“Sure. It’s not a ghost, of course, but it’s somebody all right, in a long white cloak sort of thing, with one hand stretched out, holding something red. The way it cries is certainly spooky,” added John, with a forced laugh.
Madeline exchanged swift glances with Mr. Dwight. “‘A trailing white robe and a sob in the night’—that was what the old crone said, wasn’t it? And there was nothing there when you came up, Babe?”
“Oh, I saw it,” said Babe with careful unconcern, “but of course it can’t be a ghost—nobody believes in ghosts nowadays. I thought it was one of you girls trying to frighten me.”
“Maybe it’s a white cow,” suggested Babbie. “They make queer noises sometimes. Don’t you remember that the fierce black one did?”
But this suggestion was received with great contempt by all three of the ghost-seers, who declared excitedly that they could tell the difference between a cow and a woman, even if it was a little dusky in the wood.
“Well, of course I don’t want it to turn out to be a cow,” Babbie explained apologetically. “But it seems too good to be true that it’s a ghost. I’m going down to find it this very minute.”
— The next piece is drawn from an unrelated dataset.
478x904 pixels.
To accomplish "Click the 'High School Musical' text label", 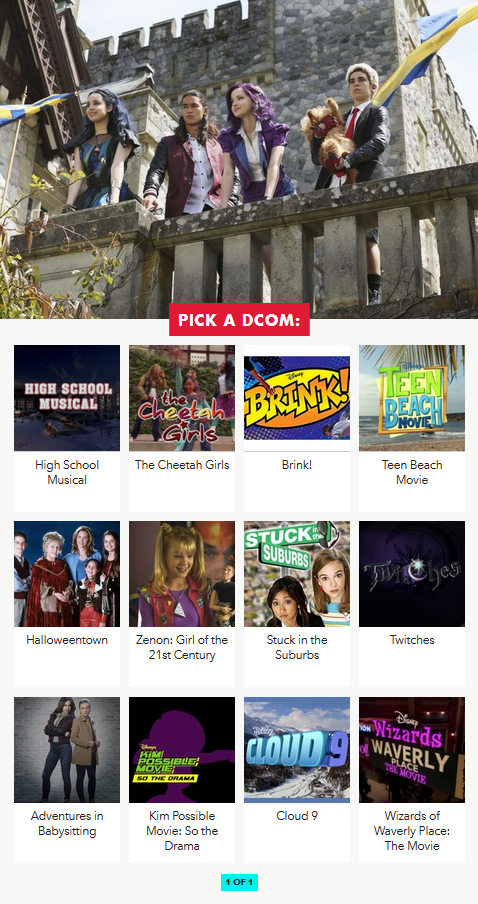I will click(67, 472).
“Alone?” inquired Babe gravely.
“No, indeed,” interposed Mrs. Hildreth promptly, when Madeline pointed down to the open lawn below them.
“You don’t need to go down, Babbie. Look there.”
The white figure was coming slowly, silently out from behind a clump of tall bushes. The moon had risen above the trees, and shone full on the little lawn in front of the castle, making it almost as bright as day. Slowly, silently the white figure came forward, trailing its robe over the short grass, one hand held aloft, its gaze fastened on what the hand held—a bright bit of cloth, it seemed to be. When it had reached the centre of the lawn, the figure paused and throwing back its head, so that the moonlight fell full on its face—the sweet, sad face of a young girl—it began the uncanny moaning that had sent Babe flying to find her friends.